Even magazines dedicated to celebrity gossip—as opposed to real people—have something to say about the war. In April 2003, Us Weekly published its list of six star war correspondents—“Talk about shock and awe! These six on the front lines are keeping you tuning in.” A May 2003 Us interview with singer Sheryl Crow contains the finest example of a non-news magazine’s slaphappy first brush with Iraq coverage. After going through the congratulatory motions of asking Crow what it was like to work with Kid Rock on their hit song, the interviewer, Shirley Halperin, makes a hairpin turn into political territory. “You’ve spoken out loudly against the war with Iraq,” she says. “Now that the war is almost over, what are your thoughts?” Us Weekly certainly got the “Mission Accomplished” memo.

It also covered reactions to the war, printing this piece of gossip in April 2003: “Jennifer Lopez prefers to keep her views of the war in Iraq to herself. A source who recently attended a party at the home of Ben Affleck’s mother in Cambridge, Massachusetts—where politics dominates the dinner conversation—went up to Lopez and asked, ‘What do you think of the war?’ The source says Lopez, 32, answered, ‘I don’t think about that stuff. I leave it up to him,’ pointing to Affleck … The source then told Lopez: ‘You’d better get an opinion because people are going to be asking you what your stance on the war is.’ But J. Lo, who has performed for the troops … chose not to stick her neck out. ‘She just smiled.’ ”

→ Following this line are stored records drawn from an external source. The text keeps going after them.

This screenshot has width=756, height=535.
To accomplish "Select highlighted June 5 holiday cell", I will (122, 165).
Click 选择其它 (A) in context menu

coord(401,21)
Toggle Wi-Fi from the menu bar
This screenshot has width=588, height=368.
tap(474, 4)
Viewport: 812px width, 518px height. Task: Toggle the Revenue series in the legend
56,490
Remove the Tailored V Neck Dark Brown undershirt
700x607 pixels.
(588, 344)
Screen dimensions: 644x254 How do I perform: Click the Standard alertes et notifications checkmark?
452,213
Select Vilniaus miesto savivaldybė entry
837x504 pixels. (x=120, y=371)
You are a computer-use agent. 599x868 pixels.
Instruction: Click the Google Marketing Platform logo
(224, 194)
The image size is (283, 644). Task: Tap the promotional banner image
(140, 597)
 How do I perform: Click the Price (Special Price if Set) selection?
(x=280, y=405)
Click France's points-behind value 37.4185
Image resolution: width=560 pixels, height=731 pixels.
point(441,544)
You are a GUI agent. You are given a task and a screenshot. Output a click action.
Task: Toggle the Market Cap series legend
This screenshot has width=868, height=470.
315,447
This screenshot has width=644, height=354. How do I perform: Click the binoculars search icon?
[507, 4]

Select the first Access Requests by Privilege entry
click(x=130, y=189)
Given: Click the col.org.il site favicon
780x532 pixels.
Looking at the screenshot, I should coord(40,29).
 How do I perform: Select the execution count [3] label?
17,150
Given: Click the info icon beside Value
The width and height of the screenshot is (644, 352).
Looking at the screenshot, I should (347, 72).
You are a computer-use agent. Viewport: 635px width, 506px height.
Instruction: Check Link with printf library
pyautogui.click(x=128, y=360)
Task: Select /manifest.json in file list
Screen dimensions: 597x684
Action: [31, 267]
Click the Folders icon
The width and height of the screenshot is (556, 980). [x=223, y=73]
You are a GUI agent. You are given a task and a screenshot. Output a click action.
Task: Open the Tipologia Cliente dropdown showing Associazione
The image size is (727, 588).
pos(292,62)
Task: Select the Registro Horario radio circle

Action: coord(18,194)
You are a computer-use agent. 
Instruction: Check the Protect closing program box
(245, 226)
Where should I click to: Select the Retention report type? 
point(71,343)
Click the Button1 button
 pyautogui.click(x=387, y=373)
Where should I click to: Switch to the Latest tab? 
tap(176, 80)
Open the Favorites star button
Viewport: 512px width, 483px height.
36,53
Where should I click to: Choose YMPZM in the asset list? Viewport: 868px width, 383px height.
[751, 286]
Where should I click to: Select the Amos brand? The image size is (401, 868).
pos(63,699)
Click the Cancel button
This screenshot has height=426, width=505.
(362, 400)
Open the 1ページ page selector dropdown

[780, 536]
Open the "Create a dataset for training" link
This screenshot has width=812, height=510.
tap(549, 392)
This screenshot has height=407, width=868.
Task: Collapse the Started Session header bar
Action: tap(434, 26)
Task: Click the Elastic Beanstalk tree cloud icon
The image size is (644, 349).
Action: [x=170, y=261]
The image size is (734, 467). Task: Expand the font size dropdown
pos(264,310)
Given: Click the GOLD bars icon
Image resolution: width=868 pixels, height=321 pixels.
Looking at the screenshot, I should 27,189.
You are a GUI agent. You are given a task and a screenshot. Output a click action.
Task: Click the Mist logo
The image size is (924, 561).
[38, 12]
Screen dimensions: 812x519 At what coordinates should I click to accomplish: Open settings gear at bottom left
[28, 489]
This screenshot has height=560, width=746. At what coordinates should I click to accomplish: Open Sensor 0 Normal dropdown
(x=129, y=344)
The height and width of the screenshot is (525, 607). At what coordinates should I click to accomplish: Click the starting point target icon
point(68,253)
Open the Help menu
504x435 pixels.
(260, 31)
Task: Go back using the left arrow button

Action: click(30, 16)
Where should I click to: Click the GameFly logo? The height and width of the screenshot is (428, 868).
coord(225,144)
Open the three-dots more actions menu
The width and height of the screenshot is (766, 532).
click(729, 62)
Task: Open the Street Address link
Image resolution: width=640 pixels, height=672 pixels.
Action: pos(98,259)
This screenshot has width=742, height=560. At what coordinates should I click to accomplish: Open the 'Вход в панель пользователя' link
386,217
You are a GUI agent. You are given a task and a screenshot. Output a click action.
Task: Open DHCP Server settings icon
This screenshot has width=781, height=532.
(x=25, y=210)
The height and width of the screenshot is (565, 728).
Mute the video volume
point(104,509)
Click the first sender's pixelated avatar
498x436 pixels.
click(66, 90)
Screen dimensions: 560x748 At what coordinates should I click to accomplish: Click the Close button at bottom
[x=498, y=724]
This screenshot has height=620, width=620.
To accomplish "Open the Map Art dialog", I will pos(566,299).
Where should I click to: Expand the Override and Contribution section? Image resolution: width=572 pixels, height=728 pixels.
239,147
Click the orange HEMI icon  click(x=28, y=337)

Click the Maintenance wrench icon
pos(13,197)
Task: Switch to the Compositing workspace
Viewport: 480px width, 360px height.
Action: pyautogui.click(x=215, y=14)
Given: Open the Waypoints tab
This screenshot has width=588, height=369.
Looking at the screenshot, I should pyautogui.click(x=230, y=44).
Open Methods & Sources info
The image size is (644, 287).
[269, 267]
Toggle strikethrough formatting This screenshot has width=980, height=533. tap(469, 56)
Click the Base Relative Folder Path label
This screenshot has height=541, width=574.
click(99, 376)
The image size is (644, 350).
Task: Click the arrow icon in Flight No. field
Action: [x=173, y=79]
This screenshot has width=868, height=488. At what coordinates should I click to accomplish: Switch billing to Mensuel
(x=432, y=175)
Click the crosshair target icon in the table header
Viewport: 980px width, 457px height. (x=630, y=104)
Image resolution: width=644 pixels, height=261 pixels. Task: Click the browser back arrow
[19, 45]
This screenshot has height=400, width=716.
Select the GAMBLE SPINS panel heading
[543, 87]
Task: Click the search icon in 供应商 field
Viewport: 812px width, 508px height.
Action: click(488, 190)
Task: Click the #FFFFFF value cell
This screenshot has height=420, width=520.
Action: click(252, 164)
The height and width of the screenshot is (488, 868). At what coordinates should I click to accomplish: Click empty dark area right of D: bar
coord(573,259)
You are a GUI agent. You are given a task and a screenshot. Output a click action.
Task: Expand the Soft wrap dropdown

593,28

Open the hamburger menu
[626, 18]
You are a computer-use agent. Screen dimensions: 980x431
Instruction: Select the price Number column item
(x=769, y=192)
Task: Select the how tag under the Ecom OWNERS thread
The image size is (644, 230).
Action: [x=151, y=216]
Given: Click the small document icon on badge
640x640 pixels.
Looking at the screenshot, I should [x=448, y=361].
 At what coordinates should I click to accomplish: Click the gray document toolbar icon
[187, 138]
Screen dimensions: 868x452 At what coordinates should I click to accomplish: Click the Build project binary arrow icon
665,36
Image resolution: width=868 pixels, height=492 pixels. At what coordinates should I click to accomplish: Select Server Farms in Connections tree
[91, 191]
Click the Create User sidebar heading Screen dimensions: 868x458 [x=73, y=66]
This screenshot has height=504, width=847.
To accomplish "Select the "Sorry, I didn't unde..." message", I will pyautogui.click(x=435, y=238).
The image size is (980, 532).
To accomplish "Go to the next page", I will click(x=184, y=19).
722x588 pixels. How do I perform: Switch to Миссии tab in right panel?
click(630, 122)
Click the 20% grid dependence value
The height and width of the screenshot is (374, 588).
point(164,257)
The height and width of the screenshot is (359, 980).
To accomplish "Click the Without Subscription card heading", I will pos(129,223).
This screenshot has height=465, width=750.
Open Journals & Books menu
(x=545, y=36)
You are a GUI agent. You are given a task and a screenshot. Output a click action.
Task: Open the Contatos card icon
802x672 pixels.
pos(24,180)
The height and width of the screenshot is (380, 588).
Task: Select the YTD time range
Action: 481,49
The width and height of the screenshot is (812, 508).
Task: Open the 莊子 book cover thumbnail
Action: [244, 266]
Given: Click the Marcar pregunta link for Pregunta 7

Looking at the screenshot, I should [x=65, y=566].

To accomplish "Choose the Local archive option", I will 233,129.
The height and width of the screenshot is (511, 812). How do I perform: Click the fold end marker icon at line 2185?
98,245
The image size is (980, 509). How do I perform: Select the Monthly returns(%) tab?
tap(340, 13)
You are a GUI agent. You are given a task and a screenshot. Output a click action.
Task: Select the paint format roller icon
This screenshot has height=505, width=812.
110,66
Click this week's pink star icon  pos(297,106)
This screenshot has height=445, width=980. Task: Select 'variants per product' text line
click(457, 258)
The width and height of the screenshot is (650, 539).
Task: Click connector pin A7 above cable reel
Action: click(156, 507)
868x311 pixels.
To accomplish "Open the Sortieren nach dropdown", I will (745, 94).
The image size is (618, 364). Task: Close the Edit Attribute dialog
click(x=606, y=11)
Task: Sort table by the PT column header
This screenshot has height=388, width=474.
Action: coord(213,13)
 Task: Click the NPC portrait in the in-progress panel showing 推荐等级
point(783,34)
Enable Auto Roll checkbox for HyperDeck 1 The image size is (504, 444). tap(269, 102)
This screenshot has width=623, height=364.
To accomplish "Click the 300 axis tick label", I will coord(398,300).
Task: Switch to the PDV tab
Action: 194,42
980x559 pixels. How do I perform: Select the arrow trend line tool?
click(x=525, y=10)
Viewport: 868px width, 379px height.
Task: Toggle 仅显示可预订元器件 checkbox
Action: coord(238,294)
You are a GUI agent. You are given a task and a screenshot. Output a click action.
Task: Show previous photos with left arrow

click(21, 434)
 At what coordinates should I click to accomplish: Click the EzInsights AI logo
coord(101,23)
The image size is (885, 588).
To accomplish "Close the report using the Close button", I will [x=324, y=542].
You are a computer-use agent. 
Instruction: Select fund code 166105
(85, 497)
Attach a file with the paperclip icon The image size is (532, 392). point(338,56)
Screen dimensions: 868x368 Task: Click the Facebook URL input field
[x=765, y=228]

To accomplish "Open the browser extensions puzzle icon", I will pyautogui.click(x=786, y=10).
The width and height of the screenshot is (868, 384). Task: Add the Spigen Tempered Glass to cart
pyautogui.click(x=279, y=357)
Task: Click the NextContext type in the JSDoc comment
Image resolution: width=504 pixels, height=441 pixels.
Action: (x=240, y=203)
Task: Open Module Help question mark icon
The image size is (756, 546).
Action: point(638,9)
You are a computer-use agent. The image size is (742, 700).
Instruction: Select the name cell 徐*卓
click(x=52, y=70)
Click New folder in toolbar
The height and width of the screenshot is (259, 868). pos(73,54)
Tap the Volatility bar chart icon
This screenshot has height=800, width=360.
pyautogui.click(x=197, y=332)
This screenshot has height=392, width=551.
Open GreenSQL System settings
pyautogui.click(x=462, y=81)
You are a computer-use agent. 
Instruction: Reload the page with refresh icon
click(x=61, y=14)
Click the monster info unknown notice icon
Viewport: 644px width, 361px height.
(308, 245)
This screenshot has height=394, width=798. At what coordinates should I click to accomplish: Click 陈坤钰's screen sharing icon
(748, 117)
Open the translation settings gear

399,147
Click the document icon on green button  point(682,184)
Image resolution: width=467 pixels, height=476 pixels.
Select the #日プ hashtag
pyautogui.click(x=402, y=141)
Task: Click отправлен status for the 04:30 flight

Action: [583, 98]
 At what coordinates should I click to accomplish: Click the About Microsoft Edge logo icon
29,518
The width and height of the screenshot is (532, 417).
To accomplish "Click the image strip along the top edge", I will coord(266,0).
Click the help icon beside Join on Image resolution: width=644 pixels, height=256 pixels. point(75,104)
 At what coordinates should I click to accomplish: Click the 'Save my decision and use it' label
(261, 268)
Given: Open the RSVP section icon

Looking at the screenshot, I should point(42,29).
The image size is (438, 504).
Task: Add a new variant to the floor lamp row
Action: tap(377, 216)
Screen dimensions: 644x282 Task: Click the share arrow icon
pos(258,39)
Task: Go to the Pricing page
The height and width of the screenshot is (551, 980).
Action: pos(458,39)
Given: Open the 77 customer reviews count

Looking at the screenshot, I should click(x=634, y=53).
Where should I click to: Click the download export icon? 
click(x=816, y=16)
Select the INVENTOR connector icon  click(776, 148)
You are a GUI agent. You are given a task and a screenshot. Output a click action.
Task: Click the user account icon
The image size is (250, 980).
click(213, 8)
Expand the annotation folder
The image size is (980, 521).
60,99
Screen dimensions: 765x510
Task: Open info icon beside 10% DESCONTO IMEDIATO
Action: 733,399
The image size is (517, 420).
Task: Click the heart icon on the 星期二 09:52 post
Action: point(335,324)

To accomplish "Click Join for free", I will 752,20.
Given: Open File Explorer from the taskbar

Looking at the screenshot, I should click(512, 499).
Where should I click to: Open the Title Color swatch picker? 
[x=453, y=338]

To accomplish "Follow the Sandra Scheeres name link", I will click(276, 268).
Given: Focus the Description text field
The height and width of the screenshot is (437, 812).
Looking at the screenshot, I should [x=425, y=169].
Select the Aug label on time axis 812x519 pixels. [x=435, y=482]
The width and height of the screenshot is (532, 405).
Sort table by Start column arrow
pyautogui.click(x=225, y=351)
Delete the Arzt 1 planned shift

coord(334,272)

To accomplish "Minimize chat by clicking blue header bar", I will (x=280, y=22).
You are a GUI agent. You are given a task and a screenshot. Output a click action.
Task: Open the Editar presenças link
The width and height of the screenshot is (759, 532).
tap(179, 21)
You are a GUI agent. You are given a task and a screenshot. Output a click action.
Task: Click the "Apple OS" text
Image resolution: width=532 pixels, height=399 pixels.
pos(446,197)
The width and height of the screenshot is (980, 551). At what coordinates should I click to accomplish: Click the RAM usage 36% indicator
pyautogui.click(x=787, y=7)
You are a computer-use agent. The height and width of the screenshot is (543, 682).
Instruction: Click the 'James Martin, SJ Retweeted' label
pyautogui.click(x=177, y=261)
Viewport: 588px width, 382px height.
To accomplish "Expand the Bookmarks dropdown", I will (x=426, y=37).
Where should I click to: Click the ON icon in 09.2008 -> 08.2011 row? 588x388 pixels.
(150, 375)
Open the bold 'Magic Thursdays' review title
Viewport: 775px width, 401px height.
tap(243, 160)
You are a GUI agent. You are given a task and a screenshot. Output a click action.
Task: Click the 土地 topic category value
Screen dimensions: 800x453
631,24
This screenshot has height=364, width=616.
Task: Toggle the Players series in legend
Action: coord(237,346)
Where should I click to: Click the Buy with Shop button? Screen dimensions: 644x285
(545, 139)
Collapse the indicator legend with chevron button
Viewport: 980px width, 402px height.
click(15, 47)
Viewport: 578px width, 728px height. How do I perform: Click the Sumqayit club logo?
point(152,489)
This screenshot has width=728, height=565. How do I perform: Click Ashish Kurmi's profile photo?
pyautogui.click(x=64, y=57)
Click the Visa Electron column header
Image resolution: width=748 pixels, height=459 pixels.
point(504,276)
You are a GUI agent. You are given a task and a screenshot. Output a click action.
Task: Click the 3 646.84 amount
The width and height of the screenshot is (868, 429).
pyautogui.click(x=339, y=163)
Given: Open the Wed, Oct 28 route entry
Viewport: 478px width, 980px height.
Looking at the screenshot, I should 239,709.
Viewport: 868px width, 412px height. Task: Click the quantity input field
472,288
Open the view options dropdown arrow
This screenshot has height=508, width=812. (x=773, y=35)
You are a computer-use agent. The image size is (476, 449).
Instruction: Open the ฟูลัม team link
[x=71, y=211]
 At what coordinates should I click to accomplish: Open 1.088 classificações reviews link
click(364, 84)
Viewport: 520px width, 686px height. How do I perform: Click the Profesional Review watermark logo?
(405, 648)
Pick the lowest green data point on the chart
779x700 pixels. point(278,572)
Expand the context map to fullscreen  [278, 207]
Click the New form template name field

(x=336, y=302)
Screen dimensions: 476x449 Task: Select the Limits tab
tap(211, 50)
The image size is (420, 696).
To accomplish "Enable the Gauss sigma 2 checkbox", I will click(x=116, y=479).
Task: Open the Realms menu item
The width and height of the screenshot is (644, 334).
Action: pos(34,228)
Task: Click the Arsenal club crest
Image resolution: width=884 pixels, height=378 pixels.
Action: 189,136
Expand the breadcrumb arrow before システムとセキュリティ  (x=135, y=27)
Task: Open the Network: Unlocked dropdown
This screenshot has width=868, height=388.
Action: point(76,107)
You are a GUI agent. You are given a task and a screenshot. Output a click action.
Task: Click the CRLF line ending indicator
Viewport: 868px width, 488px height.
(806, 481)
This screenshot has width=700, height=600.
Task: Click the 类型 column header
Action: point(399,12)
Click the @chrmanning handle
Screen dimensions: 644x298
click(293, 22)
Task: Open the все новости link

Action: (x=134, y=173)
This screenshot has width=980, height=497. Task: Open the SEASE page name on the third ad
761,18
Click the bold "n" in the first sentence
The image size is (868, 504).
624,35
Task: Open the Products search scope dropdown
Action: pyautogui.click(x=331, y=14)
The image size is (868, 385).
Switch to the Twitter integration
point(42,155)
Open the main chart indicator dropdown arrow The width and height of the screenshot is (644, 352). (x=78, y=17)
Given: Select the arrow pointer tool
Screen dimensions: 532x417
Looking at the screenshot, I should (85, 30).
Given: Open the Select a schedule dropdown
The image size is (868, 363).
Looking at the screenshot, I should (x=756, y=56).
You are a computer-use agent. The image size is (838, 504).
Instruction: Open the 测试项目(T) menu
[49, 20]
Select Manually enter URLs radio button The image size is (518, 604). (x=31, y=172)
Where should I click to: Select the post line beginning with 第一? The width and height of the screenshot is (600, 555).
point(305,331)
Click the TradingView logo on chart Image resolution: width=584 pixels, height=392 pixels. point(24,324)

Ironically, because they don’t take their subjects seriously, it turns out to be easy for gossip editors to work war coverage into their magazines without worrying about whether or not they appear neutral. Most of their reporting on the war consists of repeated celeb sightings. All they need to do is spot them entertaining troops at a base near Tikrit instead of entering Forty Deuce in L.A.

Sports Illustrated ’s “Run to Daylight” story profiled amputees running a 10-mile race

But what about magazines that take a more serious, almost reverent, approach to entertaining subject matter, such as sports magazines? The editors of Sports Illustrated seem to have realized that more maimed soldiers are returning home than ever before, and the magazine has seized the opportunity to report on these soldiers’ struggles to return to civilian life. Both pro- and anti-war activists have had sympathy for U.S. troops from day one of the war, and when a magazine covers a soldier, it does not feel a need to justify his mission. Sports Illustrated published “Run to Daylight” in December 2005, which relates the individual stories of a group of Iraq war amputees running a 10-mile race. Like the coverage of a “war hero” amputee in Popular Mechanics, Sports Illustrated’s story reflects the torturous recovery process the amputees involved in the race had to go through and the alienation they felt when they return to the States. However, unlike Popular Mechanics, the sports magazine chose not to refer to the soldiers in the story as heroes, opting instead to emphasize their averageness as G.I. Joes and Janes.

“Run to Daylight” lets the soldiers tell their own stories of the war, but the article doesn’t draw any conclusions. SI may be, as its managing editor, Terry McDonell, put it, “the conscience of sport,” but that conscience does not extend into politics. Like J. Lo, non-news magazines avoid sticking their necks out, shying away from taking sides. They have used the war to sell magazines and have shaped the narrative in ways that best suit their own missions. But their coverage of this story also reflects the ambivalence Americans feel about the war—and reflects it as well as, if not better than, news magazines. Because they can leave aside reporting on carnage and policy, they can focus on reporting to us that the war, as it drags on, is eating away at the hopes of readers of news and non-news magazines alike who wanted to see its quick and easy resolution.